*Action item*
Could you return each line from the one bearing "Task: Select the Text tool" through the last line of the entries, exactly as it stands, with no pictures?

*Record extracts*
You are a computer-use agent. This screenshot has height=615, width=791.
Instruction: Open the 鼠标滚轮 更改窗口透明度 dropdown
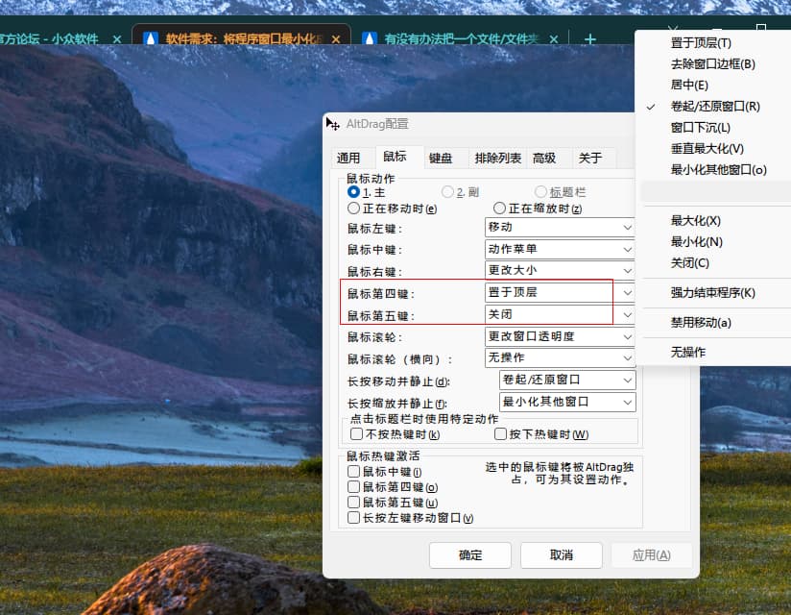point(560,337)
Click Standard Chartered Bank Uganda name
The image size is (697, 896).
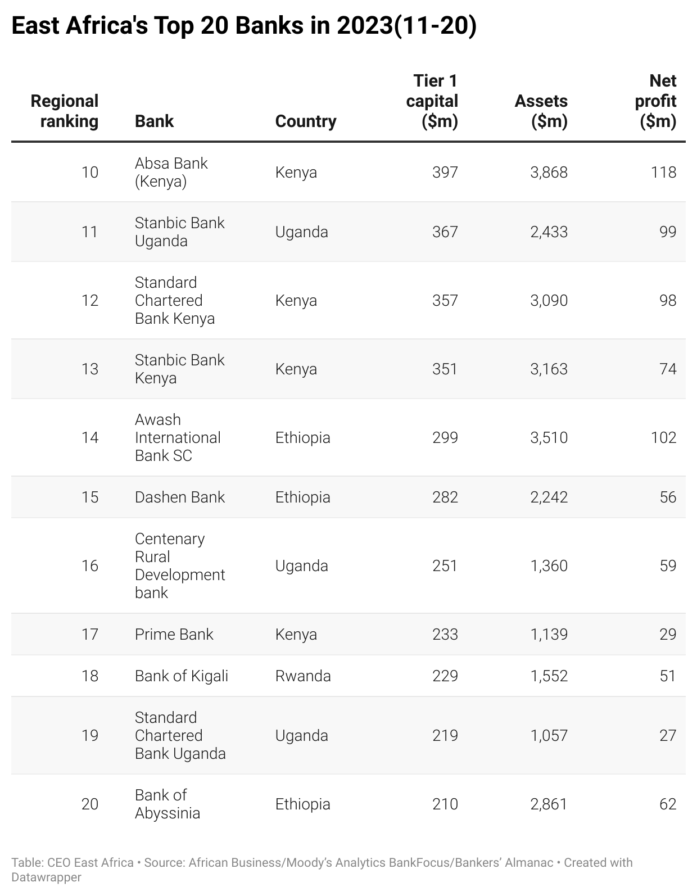[x=180, y=735]
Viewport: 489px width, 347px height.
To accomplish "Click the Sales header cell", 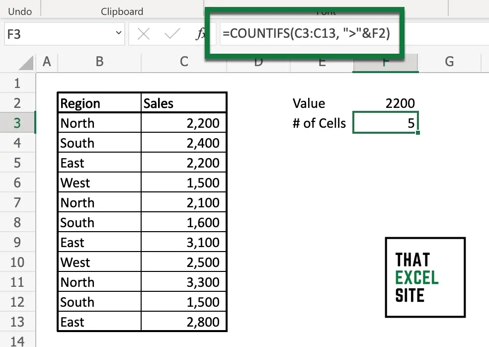I will [184, 103].
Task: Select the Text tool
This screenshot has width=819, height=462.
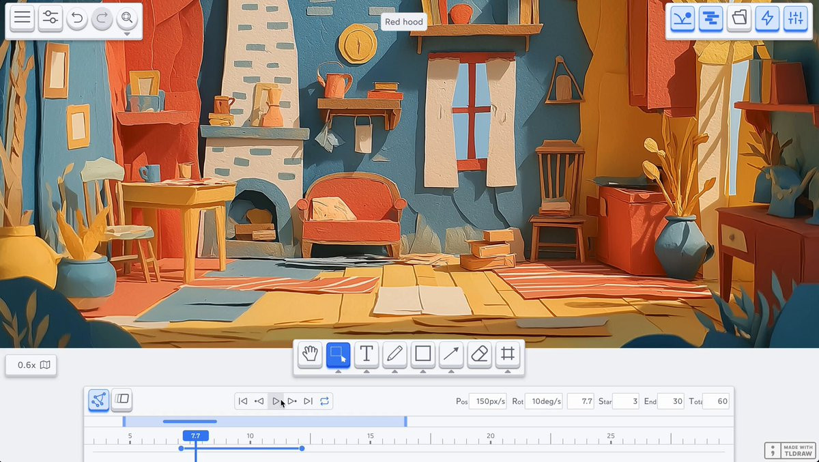Action: click(x=367, y=354)
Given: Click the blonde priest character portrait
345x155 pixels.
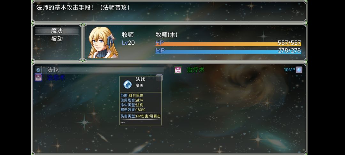Looking at the screenshot, I should click(x=103, y=43).
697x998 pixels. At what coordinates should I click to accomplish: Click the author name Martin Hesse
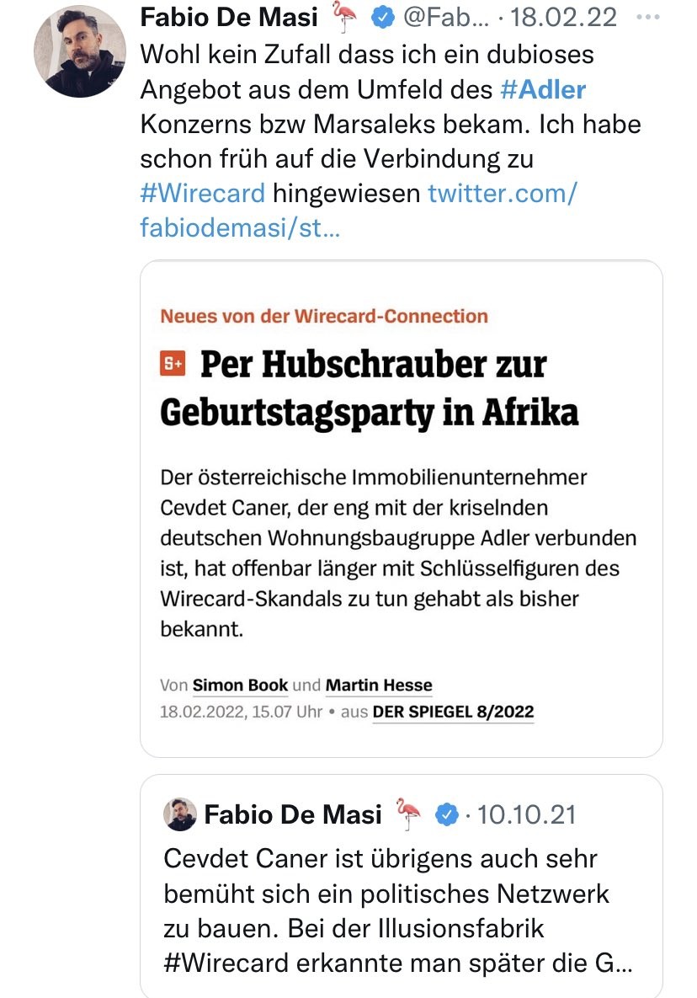pos(378,686)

*Exercise response*
Task: Select the Text tool
This screenshot has width=819, height=462.
Action: click(x=367, y=354)
Given: Click the blonde priest character portrait
345x155 pixels.
Looking at the screenshot, I should click(x=103, y=43).
697x998 pixels. At what coordinates should I click to accomplish: Click the author name Martin Hesse
pos(378,686)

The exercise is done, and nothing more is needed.